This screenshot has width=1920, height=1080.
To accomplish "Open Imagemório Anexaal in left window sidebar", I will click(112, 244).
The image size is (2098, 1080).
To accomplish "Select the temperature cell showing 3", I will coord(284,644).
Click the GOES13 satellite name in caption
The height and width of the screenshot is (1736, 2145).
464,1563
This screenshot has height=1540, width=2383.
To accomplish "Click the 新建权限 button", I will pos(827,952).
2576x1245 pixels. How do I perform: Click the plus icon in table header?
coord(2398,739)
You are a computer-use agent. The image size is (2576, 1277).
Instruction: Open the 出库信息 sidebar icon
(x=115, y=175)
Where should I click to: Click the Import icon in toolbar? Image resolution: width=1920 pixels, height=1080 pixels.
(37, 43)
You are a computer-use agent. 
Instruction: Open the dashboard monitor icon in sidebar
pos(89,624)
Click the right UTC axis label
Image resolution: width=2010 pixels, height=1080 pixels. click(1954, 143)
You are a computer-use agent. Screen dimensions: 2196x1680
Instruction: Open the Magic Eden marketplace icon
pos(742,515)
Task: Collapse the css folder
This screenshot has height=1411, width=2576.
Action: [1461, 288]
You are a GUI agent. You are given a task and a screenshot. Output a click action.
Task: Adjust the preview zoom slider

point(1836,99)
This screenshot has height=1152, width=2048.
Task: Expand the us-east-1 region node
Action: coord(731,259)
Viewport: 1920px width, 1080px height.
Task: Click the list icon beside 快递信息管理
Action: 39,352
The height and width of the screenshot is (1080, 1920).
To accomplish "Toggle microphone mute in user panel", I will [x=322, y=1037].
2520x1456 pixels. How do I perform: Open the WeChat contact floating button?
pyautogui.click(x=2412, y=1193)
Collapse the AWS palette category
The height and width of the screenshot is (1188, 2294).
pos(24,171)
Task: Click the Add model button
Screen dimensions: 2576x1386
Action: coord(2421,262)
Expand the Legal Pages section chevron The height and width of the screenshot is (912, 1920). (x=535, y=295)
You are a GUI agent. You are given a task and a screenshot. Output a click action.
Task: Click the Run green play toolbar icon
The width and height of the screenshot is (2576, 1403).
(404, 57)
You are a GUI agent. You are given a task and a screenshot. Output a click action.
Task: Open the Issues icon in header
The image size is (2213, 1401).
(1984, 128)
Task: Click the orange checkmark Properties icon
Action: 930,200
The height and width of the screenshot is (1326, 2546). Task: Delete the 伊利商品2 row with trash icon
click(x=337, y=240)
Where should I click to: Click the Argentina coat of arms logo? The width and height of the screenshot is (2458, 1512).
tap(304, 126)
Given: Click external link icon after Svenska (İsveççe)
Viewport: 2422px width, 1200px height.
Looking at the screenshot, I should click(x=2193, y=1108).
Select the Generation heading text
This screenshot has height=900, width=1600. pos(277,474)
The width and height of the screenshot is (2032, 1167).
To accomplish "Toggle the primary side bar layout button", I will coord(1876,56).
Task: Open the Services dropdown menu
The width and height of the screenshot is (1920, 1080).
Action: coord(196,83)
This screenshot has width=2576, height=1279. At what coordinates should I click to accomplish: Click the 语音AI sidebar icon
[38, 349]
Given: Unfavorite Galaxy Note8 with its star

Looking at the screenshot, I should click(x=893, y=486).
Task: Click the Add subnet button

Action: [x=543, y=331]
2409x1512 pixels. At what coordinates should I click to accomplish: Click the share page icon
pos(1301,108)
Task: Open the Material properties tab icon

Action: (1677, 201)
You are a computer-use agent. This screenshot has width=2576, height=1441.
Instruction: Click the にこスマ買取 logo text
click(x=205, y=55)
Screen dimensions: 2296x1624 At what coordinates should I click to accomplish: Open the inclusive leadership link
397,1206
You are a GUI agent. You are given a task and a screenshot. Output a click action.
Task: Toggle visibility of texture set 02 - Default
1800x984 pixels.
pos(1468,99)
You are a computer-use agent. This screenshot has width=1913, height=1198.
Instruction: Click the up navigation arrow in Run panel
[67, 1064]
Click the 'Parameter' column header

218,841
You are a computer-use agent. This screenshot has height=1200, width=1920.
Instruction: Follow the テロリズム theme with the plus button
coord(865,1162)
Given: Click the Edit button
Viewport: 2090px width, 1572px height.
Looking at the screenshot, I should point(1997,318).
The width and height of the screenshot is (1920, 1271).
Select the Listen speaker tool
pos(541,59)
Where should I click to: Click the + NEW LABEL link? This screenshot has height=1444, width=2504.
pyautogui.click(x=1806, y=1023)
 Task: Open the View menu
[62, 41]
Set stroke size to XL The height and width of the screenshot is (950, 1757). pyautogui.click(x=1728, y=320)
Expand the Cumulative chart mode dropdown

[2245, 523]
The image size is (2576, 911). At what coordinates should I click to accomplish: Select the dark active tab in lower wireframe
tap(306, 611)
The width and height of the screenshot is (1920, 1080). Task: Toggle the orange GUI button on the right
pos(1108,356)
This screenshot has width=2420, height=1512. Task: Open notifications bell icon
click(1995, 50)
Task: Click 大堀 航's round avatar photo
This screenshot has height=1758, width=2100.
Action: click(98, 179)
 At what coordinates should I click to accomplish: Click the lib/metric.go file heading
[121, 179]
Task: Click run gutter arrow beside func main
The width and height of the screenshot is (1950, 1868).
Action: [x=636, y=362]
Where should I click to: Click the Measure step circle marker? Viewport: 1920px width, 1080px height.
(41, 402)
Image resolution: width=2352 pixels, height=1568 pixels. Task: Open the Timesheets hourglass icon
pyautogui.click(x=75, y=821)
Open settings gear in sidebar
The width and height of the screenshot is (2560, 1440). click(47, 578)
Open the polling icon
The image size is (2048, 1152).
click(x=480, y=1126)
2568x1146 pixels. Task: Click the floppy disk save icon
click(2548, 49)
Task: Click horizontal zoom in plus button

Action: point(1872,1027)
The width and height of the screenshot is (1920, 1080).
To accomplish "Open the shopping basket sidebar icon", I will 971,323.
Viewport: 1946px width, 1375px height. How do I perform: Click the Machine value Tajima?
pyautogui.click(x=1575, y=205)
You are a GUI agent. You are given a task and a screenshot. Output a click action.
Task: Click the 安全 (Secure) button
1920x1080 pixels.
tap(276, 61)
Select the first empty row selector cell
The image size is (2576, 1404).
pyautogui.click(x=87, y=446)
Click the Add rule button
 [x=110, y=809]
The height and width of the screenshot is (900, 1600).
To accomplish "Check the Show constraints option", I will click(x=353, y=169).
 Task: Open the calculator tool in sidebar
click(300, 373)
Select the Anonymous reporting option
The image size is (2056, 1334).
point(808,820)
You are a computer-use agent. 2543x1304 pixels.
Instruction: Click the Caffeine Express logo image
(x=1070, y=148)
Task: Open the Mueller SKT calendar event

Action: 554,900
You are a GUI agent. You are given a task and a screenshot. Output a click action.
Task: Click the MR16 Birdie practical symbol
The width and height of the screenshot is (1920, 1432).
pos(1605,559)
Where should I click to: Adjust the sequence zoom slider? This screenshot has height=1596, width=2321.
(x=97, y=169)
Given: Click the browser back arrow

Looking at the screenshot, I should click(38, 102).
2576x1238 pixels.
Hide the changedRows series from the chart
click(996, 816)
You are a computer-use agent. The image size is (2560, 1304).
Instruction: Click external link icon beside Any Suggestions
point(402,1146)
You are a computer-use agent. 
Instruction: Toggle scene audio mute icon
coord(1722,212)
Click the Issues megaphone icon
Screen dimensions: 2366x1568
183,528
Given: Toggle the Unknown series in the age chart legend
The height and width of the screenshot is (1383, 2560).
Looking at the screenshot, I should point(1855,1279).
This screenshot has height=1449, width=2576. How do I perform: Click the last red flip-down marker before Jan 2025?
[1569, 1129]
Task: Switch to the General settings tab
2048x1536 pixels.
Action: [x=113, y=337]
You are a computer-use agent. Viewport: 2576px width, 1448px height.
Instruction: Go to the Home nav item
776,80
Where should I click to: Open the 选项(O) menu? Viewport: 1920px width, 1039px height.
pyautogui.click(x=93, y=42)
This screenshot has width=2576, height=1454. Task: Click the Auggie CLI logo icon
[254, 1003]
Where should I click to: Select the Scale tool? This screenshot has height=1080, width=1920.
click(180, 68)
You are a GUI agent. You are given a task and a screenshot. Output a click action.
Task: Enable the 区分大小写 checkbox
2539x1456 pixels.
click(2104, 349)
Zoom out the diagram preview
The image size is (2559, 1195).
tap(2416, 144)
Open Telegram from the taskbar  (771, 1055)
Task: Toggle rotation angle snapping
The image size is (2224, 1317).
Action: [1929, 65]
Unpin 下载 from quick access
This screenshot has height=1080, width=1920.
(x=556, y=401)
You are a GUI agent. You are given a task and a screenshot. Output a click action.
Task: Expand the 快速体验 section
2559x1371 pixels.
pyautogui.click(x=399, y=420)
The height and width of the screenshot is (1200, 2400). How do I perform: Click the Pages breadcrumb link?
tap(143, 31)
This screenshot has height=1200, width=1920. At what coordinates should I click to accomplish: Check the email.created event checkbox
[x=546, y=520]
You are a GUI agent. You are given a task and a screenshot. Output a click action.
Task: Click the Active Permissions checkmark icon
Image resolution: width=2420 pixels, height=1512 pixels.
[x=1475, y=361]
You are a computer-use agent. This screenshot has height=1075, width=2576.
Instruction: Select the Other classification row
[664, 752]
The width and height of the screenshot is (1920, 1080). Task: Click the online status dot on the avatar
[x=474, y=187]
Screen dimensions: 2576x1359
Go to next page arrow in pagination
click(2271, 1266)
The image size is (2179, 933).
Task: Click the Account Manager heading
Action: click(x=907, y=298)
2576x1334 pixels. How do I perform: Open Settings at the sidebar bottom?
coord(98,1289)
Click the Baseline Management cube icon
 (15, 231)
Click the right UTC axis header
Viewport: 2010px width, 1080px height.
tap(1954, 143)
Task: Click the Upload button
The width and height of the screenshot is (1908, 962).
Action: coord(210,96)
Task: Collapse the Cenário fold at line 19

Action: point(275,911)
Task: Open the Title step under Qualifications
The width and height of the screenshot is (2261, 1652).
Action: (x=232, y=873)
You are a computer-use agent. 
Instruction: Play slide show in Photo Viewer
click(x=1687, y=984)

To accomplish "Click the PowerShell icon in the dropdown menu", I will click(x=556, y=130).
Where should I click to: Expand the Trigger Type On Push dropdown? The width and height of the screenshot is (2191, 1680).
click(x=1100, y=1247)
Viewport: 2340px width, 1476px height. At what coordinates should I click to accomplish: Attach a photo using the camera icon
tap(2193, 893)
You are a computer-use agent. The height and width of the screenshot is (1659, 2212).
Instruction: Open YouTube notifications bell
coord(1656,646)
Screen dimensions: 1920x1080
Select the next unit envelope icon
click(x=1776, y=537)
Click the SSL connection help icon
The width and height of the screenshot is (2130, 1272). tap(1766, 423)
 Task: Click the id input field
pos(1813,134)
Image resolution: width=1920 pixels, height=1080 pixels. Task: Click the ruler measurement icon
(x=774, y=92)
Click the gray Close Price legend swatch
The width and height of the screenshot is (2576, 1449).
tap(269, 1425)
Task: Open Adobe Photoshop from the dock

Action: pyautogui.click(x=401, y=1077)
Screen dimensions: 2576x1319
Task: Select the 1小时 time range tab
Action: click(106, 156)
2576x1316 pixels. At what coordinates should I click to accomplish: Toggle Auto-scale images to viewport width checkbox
++++++++
## Problem details
Note each line above that contains "option" and copy it out.

## Reply
To accomplish "Check the Show constraints option", I will click(x=353, y=169).
Select the Anonymous reporting option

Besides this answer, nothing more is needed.